▶ _Work to complete_
Beginning with the line where "The image size is (919, 449)." appears, retype every remaining line of the data below, both the first and last included.

▶ _Data in this exercise_
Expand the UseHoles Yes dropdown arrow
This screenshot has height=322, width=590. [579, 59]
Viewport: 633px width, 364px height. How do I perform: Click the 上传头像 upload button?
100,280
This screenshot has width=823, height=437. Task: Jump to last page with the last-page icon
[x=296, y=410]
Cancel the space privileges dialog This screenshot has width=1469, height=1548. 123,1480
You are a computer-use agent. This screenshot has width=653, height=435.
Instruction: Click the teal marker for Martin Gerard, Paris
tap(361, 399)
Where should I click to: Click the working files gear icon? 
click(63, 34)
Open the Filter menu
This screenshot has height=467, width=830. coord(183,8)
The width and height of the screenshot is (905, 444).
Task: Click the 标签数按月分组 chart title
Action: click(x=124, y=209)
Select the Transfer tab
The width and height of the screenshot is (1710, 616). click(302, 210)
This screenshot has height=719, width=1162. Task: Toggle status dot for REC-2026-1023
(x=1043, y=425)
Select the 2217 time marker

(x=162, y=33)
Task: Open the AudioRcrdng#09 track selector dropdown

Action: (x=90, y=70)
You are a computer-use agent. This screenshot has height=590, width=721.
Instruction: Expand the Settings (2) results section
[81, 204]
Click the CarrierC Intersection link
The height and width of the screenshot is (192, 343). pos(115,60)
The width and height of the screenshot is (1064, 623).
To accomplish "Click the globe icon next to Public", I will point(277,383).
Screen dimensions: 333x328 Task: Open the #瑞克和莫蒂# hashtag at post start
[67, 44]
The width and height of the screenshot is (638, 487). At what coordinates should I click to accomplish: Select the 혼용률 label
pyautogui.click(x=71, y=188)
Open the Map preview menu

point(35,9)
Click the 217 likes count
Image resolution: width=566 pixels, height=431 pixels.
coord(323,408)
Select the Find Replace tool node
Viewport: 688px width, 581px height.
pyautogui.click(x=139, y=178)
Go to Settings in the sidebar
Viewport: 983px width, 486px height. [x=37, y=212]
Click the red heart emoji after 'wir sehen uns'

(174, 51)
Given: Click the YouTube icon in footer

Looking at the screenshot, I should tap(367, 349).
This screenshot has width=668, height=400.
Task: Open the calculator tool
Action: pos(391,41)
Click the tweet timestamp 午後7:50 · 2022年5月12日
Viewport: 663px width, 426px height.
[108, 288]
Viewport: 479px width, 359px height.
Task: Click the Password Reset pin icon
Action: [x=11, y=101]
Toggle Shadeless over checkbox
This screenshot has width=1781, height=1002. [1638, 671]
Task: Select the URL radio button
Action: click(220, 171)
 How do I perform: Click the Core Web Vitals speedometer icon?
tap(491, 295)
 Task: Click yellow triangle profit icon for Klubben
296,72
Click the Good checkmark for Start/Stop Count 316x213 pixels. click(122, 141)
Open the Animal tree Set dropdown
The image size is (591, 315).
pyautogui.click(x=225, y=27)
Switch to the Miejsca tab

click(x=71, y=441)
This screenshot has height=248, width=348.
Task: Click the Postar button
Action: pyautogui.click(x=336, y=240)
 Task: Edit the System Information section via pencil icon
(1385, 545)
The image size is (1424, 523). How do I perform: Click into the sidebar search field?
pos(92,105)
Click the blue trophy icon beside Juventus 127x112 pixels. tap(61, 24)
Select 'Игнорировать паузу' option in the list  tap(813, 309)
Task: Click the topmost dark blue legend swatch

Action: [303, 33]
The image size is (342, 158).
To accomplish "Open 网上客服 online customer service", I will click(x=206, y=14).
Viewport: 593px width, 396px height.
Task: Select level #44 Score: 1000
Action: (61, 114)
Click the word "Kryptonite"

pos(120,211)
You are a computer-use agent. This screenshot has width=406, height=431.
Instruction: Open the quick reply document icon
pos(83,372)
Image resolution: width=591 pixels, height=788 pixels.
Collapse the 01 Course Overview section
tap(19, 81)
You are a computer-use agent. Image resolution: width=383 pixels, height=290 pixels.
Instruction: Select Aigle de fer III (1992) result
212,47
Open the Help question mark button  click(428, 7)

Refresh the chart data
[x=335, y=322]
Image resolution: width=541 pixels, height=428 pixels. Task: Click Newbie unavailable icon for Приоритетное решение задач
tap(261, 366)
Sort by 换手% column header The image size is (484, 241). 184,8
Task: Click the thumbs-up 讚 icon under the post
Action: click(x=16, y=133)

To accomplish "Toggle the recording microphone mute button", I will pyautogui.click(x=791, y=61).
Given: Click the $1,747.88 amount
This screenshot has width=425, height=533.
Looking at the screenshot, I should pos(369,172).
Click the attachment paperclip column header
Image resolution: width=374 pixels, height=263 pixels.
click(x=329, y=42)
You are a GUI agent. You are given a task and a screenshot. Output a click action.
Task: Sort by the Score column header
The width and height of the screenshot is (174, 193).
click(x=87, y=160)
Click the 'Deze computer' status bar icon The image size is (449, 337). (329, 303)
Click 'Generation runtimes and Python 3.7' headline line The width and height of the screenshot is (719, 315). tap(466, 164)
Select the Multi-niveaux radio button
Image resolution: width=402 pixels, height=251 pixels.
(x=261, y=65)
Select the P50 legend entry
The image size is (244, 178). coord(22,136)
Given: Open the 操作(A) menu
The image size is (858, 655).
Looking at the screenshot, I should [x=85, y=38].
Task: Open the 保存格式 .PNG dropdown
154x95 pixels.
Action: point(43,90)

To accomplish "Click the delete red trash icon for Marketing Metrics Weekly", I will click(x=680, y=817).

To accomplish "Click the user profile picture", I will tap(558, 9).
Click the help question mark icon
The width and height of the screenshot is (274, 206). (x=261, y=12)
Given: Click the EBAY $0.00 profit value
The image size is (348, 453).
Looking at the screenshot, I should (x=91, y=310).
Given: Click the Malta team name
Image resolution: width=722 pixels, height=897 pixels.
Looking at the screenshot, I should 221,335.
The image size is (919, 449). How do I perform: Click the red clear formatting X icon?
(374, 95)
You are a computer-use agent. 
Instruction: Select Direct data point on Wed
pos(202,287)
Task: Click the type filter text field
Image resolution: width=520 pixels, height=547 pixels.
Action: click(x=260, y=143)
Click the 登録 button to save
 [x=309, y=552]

▶ _Problem solution_
The image size is (919, 449). How do I perform: Click the red clear formatting X icon?
(374, 95)
You are a computer-use agent. 
Instruction: Select Direct data point on Wed
pos(202,287)
Task: Click the type filter text field
Image resolution: width=520 pixels, height=547 pixels.
Action: click(x=260, y=143)
Click the 登録 button to save
 [x=309, y=552]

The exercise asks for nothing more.